20 janvier 2021
Le projet de loi constitutionnelle présenté ce jour en conseil des ministres ne constitue pas une avancée décisive. La crédibilité de ce projet est forcément douteuse, alors que nombre de décisions récentes bafouent les principes que le gouvernement propose d’inscrire dans la Constitution et qui ne s’appliqueront qu’aux gouvernements et législateurs futurs.
La modification proposée de l’article 1er de la Constitution, pour symbolique qu’elle soit, souffre de carences évidentes :
- Le sujet « La République », n’a pas le même effet juridique que si la phrase ajoutée indiquait que c’est « la loi » ou « l’État » qui « garantit » la préservation de l’environnement ;
- La séparation opérée entre « biodiversité » « environnement » et « dérèglement climatique » interroge à l’heure où il faut au contraire privilégier une approche intégrée de l’ensemble des problématiques environnementales (biodiversité, climat, santé, ressources) au regard du dépassement des limites planétaires ;
- L’usage du verbe « lutte » s’agissant du changement climatique induit une obligation de moyens, là où l’Accord de Paris fixe une obligation de résultat ;
- Enfin et surtout, la réforme proposée ne comporte pas l’inscription à l’article 1er de la Constitution du principe de « progression constante » de la préservation de l’environnement, dont la récente décision du Conseil constitutionnel sur les néonicotinoïdes a prouvé qu’elle est indispensable.
Pour l’Alliance Écologiste, CAP21 et Génération Écologie l’introduction du principe de progression constante paraît le minimum pour que la révision constitutionnelle soit réellement utile et constitue une nouvelle étape renforçant la portée des dispositions de la Charte de l’environnement.
Sur le plan politique, la réforme proposée n’est en fait que très partiellement fidèle aux propositions de la Convention Citoyenne pour le Climat :
- La Convention proposait d’autres changements constitutionnels qui ont été écartés par le gouvernement.

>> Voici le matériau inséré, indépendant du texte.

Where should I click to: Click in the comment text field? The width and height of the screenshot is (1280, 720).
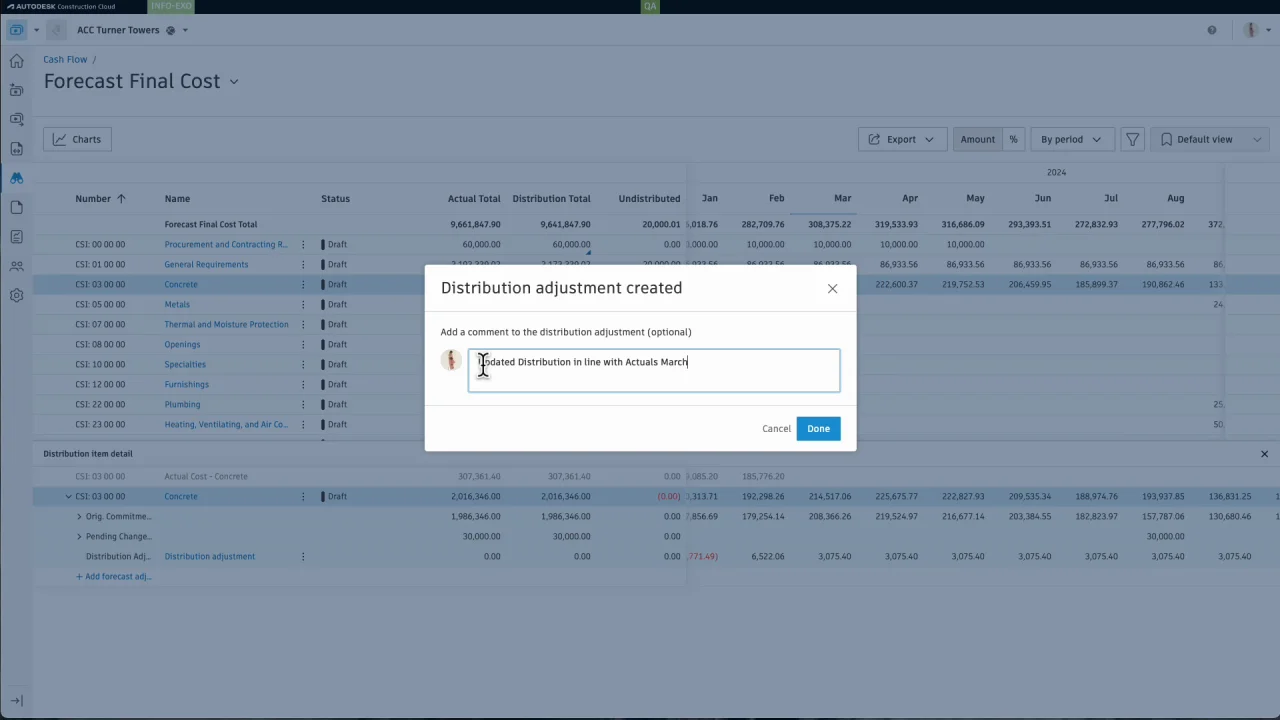click(654, 370)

La modification proposée du Préambule, certes discutable dans sa rédaction et son emplacement, affirmait une intention claire ou louable : le fait d’inscrire clairement dans la Constitution que la conciliation entre différents objectifs à valeur constitutionnelle ne peut s’effectuer au détriment de la préservation de l’environnement. De même, la création d’un Défenseur de l’environnement avait pour objectif de s’assurer de l’effectivité des politiques écologiques.
- La Convention présentait elle-même la révision constitutionnelle comme essentiellement « emblématique », ayant vocation à couronner un ensemble cohérent de propositions concrètes et opérationnelles. Le gouvernement fait exactement l’inverse. Comme d’autres avant lui, il privilégie le symbole à l’action. Or le projet de loi ordinaire en préparation est indigent. Les propositions les plus significatives de la Convention Citoyenne sont méthodiquement enterrées. Ce texte ne permettra pas à la France de respecter ses engagements en matière de lutte contre le changement climatique, alors même que la « carence fautive de l’État » est en passe d’être reconnue par les tribunaux.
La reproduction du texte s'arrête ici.